» **Work instructions**
Reproduce only this part of the listing: the line with "This screenshot has height=294, width=574.", plus every line after it through the last.

» **Data for analysis**
================
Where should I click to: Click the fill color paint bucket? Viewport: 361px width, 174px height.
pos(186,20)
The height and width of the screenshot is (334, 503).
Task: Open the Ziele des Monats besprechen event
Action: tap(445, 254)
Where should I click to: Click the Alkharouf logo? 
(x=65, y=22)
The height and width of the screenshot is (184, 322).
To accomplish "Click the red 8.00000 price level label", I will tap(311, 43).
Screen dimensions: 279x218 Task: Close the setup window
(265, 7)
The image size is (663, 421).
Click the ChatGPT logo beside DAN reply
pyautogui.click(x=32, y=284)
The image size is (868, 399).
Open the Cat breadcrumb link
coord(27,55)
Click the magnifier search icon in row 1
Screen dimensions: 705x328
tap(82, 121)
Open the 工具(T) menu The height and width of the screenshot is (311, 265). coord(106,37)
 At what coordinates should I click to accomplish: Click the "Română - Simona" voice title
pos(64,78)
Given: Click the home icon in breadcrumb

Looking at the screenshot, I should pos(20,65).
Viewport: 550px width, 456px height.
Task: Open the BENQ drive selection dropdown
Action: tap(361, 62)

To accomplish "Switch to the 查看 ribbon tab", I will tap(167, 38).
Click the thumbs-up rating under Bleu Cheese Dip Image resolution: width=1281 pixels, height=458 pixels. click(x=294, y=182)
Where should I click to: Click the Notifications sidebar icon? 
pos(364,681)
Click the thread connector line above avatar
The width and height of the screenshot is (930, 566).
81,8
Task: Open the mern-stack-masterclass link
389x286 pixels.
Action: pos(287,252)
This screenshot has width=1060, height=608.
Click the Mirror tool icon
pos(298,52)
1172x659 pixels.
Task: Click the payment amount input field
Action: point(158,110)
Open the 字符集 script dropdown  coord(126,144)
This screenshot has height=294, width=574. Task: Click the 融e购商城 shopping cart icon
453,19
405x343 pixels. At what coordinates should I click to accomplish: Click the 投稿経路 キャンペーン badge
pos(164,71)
================
» **Exercise solution**
This screenshot has height=294, width=574. Task: Click the 融e购商城 shopping cart icon
453,19
405x343 pixels. At what coordinates should I click to accomplish: Click the 投稿経路 キャンペーン badge
pos(164,71)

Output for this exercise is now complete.